各自の環境のパスに変更後、ノートブック上でShift+Returnで実行します。
# Replace with your TNS_ADMIN value here:
%env TNS_ADMIN=/home/datascience/block_storage/MOADW
f.環境変数:ADW_SIDの設定
環境変数:ADW_SIDを、tnsnames.oraのSIDに変更します。
tnsnames.oraを確認します。
環境変数を読み込みます。
# Replace with your SID name here:
%env ADW_SID=moadw_high
g.環境変数:ユーザー名とパスワードの設定
ADWにアクセスできる、ユーザー名/パスワードを入力します。
# Replace with your ADW user name and password here:
%env ADW_USER=<ADWのユーザー名>
%env ADW_PASSWORD=<ADWのユーザーのパスワード>
h.接続テスト
最後に接続テストを行います。
ADWに接続、Disconnectedすれば成功です。
!echo exit | sqlplus $ADW_USER/$ADW_PASSWORD@$ADW_SID
SQL*Plus: Release 19.0.0.0.0 - Production on Tue Mar 10 05:45:33 2020
Version 19.3.0.0.0
Copyright (c) 1982, 2019, Oracle. All rights reserved.

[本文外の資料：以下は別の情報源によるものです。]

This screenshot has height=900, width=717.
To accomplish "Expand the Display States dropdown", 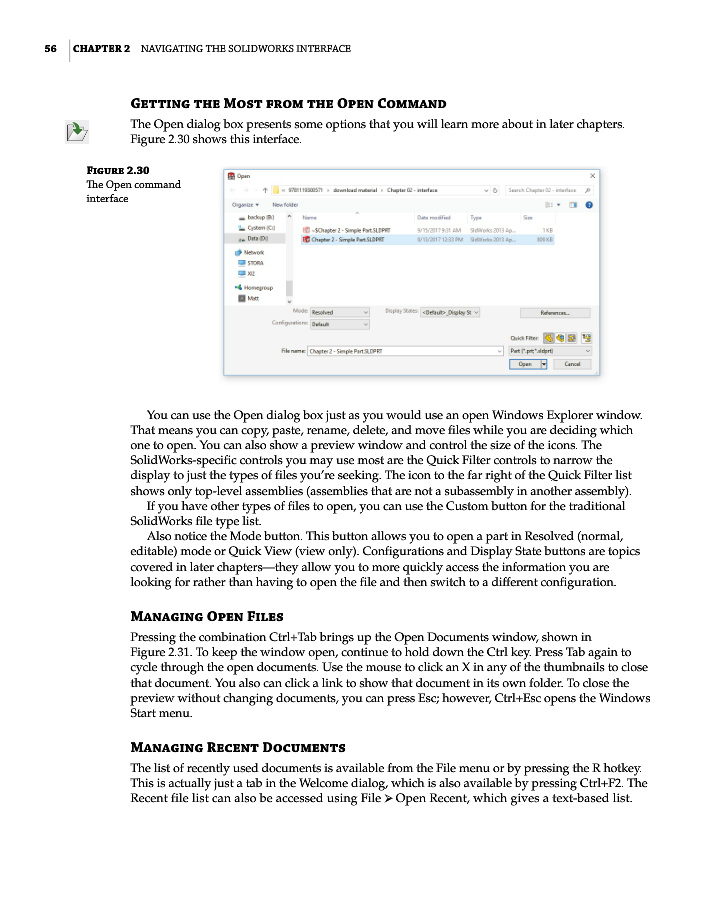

Last Successful login time: Tue Mar 10 2020 04:33:50 +00:00
Connected to:
Oracle Database 19c Enterprise Edition Release 19.0.0.0.0 - Production
Version 19.5.0.0.0
SQL> Disconnected from Oracle Database 19c Enterprise Edition Release 19.0.0.0.0 - Production
Version 19.5.0.0.0
以上で、OCI-Data ScienceとADWを接続設定設定は終了です。
これで、OCI-Data ScienceからADWにアクセスができるようになっています。
もしエラーが出る場合は、特に以下を確認ください。
- ADWは正常に起動しているか、パスワードなどは間違いないか。
- 上記a-gはきちんと設定されているか。
- getting-started.ipynbは、エラーなく実行できているか。特に「Testing the Access to our API」まで正常に設定できているか。
###4.実際にOCI-Data Scienceから、ADW上のデータにクエリする
####0.SQL Developer Webを使ったサンプルデータのロード
実際にクエリアクセスをする前に、ADWにサンプルデータを入力します。
今回は下記のようなサンプルデータをローカルPCでExcelで作り、SQL Developer Webを使って、ADWにテーブル作成とデータロードしました。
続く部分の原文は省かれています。